AMD: R7xx Speculation

Status
Not open for further replies.
Somehow I don't see a shared ring make it all the way from one end of the PCB to the other end, if the cooler pic that was leaked recently is to be trusted. That would pointlessly complicate clock management IMHO.

I never said it would be easy...

The (relatively) cheap GPUs offset the increased PCB cost. If R700 were an MCM, I don't think this conversation would be necessary.

Have we seen any (confirmed) 4780 X2 PCB shots yet?
 
I never said it would be easy...

The (relatively) cheap GPUs offset the increased PCB cost. If R700 were an MCM, I don't think this conversation would be necessary.

Have we seen any (confirmed) 4780 X2 PCB shots yet?

Nope, only claimed cooler
 
Yes, a shared ring is the likely approach here.
You have any idea how many pads you need on the chip for that? Even if you had both chips on the same substrate, there's no room to just add 1000+ pads.

Once upon a time I flirted with the same idea, but it's just not realistic. You really do need a custom high speed connection to pull it off.
 
You really do need a custom high speed connection to pull it off.
And what I'm wondering is if they can use GDDR5 protocol to link two GPUs... GDDR5 appears to have symmetric training (i.e. both ends can train their interfaces) which I imagine is a crucial feature when linking two "equal" chips.

Jawed
 
What about what they did with the Xenos core?

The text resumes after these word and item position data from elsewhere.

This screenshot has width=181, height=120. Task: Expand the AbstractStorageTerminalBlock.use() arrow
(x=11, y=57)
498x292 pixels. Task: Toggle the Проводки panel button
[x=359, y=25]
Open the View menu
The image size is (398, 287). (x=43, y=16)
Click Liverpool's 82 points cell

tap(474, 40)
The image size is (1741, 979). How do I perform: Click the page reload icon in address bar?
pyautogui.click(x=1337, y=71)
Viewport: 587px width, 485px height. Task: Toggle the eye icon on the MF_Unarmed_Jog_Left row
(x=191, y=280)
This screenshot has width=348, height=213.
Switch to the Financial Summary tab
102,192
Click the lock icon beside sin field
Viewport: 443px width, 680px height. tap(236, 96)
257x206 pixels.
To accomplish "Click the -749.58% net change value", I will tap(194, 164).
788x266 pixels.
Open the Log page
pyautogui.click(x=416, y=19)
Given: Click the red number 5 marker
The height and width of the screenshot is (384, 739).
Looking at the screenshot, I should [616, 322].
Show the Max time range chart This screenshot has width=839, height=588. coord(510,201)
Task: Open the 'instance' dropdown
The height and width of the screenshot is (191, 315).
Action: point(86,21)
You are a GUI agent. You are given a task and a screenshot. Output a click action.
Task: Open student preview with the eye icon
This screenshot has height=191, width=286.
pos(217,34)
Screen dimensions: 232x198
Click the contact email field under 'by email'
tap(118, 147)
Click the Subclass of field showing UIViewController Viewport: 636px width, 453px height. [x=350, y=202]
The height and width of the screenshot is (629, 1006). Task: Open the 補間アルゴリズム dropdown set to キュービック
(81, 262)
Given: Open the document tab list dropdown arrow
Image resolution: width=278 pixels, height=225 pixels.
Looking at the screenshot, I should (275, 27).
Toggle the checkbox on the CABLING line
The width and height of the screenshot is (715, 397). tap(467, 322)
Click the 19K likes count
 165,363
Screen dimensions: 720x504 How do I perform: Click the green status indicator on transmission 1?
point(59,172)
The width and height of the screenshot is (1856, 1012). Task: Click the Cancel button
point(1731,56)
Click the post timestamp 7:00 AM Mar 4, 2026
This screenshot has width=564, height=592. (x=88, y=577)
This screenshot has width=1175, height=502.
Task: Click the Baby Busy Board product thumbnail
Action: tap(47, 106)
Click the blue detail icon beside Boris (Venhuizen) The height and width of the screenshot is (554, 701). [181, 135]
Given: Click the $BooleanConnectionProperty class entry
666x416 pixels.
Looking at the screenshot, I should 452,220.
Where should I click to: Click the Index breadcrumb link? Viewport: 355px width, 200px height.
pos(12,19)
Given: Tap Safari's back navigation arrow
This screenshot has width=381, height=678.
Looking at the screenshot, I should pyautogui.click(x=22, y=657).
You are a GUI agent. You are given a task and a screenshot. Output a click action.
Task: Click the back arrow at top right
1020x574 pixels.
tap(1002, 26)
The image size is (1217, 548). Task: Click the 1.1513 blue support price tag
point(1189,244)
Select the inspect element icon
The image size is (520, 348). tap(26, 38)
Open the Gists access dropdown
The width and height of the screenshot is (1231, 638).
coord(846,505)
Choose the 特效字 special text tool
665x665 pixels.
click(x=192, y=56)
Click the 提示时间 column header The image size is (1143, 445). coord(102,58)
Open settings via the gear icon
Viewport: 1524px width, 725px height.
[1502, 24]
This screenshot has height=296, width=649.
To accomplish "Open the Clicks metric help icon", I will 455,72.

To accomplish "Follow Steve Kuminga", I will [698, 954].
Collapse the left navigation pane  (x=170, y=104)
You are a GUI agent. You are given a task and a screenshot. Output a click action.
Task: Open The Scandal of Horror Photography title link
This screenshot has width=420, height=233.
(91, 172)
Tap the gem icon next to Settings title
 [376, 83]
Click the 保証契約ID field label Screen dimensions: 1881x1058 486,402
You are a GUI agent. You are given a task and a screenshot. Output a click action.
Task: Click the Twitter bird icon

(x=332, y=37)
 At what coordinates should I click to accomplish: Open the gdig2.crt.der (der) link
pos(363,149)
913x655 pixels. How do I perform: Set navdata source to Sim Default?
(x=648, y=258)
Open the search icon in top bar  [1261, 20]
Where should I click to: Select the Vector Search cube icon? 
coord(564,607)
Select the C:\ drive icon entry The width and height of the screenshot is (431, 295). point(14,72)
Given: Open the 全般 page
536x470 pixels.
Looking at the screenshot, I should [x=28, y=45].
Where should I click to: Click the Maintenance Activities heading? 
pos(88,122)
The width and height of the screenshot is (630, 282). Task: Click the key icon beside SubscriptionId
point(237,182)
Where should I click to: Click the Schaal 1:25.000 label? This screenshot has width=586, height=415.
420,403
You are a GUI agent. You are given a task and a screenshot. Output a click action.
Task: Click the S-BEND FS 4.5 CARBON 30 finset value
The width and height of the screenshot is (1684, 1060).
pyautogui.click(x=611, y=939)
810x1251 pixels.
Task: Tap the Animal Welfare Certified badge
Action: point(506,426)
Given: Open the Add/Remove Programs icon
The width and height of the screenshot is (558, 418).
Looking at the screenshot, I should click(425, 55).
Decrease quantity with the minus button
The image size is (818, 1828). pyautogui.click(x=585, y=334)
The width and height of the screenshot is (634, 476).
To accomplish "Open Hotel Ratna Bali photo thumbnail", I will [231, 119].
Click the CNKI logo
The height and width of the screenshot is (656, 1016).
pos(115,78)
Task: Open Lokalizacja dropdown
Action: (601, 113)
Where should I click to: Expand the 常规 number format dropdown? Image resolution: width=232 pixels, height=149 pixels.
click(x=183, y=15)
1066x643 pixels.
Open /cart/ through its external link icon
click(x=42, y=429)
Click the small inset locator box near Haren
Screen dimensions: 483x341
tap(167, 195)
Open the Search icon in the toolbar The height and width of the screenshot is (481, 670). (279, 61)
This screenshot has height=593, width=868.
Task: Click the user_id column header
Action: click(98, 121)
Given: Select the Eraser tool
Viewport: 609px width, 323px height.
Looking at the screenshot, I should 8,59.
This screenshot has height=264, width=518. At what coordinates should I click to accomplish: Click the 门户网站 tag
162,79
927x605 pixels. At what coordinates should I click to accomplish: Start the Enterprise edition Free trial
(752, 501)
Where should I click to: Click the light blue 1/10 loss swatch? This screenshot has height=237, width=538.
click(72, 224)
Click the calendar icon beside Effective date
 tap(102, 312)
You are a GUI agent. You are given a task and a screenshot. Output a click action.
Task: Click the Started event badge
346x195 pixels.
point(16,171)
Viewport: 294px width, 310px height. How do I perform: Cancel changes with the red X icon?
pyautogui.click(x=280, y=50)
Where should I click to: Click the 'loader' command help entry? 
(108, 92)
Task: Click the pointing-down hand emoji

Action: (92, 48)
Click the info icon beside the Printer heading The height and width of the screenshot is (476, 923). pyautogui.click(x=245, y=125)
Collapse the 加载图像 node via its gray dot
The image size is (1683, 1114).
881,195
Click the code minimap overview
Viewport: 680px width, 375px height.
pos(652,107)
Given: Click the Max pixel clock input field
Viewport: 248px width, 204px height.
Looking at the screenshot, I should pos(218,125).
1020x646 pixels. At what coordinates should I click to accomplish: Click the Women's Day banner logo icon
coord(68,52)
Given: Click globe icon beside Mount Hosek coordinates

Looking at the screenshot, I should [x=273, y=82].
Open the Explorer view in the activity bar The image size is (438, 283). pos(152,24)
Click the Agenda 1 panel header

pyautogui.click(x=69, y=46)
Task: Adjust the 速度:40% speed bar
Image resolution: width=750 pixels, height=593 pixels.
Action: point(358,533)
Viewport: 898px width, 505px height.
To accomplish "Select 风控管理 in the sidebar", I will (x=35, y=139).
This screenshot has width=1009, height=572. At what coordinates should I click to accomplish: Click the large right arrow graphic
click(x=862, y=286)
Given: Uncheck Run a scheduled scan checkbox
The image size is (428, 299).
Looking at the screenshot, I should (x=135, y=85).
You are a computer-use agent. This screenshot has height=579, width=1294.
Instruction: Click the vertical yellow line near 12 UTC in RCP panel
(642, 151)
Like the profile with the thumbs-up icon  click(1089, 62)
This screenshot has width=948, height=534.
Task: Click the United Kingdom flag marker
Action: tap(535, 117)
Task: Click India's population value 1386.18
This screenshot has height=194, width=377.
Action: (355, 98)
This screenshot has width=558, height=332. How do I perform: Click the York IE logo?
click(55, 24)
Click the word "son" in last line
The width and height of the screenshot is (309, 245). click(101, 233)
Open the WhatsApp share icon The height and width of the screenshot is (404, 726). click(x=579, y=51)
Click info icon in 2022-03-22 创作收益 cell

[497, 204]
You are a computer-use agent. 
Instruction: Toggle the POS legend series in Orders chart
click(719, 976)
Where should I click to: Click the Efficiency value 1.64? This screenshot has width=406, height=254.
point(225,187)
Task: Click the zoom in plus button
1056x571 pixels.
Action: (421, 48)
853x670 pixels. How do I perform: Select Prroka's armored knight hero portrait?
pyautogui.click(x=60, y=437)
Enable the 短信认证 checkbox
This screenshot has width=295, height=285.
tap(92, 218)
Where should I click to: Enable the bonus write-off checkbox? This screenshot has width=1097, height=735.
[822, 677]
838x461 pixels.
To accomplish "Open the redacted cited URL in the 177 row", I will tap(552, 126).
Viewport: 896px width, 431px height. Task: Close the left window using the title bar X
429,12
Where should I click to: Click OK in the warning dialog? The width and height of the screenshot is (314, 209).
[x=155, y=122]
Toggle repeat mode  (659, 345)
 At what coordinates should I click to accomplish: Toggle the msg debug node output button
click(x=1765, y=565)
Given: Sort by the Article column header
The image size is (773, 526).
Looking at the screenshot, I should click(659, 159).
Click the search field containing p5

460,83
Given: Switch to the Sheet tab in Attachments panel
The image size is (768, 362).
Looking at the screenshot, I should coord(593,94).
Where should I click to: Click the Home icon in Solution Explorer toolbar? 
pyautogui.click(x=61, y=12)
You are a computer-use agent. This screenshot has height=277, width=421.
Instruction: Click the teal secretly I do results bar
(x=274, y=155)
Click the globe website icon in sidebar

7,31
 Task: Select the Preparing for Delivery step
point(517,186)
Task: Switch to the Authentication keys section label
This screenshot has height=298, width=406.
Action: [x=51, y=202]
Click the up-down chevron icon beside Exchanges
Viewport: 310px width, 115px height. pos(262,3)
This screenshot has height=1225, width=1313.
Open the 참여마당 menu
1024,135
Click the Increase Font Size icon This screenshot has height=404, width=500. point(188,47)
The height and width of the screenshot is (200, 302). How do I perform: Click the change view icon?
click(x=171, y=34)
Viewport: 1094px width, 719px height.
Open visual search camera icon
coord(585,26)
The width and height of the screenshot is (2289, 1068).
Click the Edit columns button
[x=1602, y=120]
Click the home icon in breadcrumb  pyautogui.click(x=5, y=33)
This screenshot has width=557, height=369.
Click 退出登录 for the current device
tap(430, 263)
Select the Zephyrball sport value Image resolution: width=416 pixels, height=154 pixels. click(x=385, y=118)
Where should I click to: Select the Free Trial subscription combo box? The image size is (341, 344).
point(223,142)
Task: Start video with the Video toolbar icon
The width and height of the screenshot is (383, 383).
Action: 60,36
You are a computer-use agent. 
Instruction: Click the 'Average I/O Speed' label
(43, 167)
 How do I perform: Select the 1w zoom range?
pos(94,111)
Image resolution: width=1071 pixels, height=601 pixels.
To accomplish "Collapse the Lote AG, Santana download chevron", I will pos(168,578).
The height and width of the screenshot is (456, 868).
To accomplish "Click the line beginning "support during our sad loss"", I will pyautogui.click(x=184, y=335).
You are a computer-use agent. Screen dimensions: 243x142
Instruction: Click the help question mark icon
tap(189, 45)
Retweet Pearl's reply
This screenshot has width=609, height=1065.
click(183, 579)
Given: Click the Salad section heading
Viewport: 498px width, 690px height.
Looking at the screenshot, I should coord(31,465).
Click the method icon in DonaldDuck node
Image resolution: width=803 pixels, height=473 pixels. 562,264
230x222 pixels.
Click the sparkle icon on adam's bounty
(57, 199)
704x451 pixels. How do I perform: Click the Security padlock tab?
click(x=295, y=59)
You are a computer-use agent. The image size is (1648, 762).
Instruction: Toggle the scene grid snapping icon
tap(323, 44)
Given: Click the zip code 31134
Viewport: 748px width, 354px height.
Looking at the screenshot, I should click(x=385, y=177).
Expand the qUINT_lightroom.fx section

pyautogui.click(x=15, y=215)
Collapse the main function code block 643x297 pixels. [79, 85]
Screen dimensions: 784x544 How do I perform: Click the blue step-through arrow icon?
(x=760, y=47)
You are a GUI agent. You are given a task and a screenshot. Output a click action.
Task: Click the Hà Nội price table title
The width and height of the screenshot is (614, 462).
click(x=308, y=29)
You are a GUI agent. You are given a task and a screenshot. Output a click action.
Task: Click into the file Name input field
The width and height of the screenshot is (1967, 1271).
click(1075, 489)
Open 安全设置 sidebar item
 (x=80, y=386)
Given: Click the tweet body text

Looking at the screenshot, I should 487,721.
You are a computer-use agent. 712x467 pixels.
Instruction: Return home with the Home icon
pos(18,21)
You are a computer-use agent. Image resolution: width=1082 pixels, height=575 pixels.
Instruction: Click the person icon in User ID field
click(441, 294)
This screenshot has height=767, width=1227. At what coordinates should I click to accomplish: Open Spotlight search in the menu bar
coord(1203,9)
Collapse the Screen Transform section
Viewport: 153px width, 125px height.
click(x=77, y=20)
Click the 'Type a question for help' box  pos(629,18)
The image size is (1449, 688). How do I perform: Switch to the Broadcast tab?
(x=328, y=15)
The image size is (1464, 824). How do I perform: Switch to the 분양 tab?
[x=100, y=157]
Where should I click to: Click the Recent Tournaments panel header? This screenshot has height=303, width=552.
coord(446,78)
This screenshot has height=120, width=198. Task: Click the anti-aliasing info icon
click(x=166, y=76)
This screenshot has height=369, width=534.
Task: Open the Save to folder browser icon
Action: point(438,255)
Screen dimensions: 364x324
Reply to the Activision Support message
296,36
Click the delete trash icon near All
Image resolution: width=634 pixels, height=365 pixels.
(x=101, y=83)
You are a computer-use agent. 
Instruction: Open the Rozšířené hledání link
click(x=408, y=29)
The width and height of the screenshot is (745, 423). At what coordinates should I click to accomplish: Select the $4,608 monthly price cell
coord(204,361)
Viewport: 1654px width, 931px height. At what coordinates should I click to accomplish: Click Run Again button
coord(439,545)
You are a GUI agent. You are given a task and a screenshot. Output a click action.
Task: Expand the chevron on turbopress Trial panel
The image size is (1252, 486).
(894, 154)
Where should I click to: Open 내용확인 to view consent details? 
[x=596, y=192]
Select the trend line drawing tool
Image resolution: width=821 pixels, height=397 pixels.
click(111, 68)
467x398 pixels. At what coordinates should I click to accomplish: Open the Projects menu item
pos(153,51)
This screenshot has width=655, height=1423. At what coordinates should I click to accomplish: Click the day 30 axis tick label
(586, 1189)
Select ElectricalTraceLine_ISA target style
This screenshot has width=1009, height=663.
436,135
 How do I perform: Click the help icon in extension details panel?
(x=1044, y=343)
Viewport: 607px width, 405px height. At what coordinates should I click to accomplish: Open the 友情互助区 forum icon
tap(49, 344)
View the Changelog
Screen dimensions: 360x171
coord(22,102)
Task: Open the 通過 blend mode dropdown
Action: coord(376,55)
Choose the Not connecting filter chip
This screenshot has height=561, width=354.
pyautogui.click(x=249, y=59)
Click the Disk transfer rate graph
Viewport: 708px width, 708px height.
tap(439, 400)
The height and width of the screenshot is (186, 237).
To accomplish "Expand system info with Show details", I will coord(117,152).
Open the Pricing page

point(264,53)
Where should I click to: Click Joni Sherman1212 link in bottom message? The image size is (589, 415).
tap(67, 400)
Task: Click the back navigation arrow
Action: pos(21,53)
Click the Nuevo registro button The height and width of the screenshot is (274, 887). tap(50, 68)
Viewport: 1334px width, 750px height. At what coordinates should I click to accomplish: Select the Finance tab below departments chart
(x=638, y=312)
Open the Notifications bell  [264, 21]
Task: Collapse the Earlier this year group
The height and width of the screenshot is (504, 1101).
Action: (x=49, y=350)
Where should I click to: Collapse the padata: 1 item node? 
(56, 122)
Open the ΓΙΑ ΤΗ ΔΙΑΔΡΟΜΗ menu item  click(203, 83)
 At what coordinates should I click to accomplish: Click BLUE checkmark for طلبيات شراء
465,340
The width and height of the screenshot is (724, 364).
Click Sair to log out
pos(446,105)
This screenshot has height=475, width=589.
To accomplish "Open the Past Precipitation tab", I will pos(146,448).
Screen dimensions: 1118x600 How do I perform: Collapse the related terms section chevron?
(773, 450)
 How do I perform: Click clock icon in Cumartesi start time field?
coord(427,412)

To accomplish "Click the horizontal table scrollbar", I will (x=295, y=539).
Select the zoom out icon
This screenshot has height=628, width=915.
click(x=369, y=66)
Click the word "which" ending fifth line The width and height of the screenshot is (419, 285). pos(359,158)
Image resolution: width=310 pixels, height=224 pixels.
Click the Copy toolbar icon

Not similar at all?

Also, what prevents AMD from making communication a fast serial interface(less pins)?
 
And what I'm wondering is if they can use GDDR5 protocol to link two GPUs... GDDR5 appears to have symmetric training (i.e. both ends can train their interfaces) which I imagine is a crucial feature when linking two "equal" chips.

Like dual-port RAM?
 
but it looks like the 770 and the 260 will be about equal for most things.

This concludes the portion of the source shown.